Our Antibiotic Resistance Microbiology Dataset: UTSW (ARMD: UTSW) data set comprises a longitudinal collection of Epic based EHR data from the University of Texas Southwestern Medical Center (UTSW) for adults (≥18 years old) from 2005 to 2025. It includes deidentified microbiological laboratory results for urine, blood, and respiratory cultures. Also included is patient demographics, comorbidities, socioeconomic factors via the area deprivation index, and prior exposure to antibiotics and procedures. All data was collected from UTSW’s Epic Clarity database via Microsoft’s T-SQL based SQL Server Management Studio.
The raw data was then transformed into standardized values to assist with future research uses. This includes standardizing gender into two deidentified values of “0” or “1” (Null was used for missing gender data), bucketing patient ages at the time when the culture was taken into age ranges such as 18-24, 25-34, etc., and standardizing medication names into generic names for consistency. Additionally, susceptibility results have been standardized to values of “susceptible”, “intermediate”, “resistant”, “synergism”, and “inconclusive” to account for the various reporting means from different laboratories. Culture positivity was also standardized to a binary indicator of “0” or “1” based on the inclusion of susceptibility results for positive cultures. In addition, we accounted for patients with an active infection that might have multiple cultures taken in a short time period by excluding patients with prior microbiological cultures within the two weeks before the encounter.
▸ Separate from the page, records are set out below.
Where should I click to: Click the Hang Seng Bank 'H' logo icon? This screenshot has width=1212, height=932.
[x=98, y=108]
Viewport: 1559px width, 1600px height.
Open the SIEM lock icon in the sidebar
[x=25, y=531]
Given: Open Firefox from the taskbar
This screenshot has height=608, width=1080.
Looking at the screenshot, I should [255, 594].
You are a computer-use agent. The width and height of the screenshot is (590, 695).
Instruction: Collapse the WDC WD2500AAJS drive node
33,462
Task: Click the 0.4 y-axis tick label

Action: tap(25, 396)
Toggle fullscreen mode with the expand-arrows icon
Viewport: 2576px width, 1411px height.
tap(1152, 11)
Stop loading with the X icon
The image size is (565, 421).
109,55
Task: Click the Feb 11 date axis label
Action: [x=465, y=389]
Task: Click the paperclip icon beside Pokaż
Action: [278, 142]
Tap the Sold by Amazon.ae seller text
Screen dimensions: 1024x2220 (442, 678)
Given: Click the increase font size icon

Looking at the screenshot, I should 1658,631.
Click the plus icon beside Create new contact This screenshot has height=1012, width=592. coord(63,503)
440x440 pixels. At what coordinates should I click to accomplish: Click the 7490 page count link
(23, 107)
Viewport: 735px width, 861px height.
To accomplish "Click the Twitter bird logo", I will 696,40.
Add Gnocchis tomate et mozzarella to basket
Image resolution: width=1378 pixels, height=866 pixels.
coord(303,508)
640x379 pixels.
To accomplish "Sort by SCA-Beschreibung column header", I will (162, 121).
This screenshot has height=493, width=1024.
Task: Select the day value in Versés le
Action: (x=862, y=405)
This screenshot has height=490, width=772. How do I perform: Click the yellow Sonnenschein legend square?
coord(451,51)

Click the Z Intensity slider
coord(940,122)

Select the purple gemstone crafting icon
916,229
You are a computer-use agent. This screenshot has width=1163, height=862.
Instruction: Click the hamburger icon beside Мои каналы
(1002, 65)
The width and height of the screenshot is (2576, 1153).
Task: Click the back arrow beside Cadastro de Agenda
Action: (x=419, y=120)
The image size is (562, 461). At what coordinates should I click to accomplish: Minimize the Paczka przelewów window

Deidentification was completed according to Safe Harbor regulations. All patient identifiers were either not included or were anonymized. Examples of this include the anonymization of patient identification numbers such as patient ID numbers, encounter ID numbers, and culture order ID numbers through a randomization process for each while keeping continuity between all individual patient records. While patient zip codes were used to identify values for the area deprivation index, they were removed prior to the final data set. As mentioned previously, patient ages were aggregated into age ranges and gender has been concealed with either “0”, “1”, or “Null”. All date and time information has been shifted with a randomly assigned offset for each patient. This allows for consistent offset values while still being able to account for possible temporal relationships within the dataset.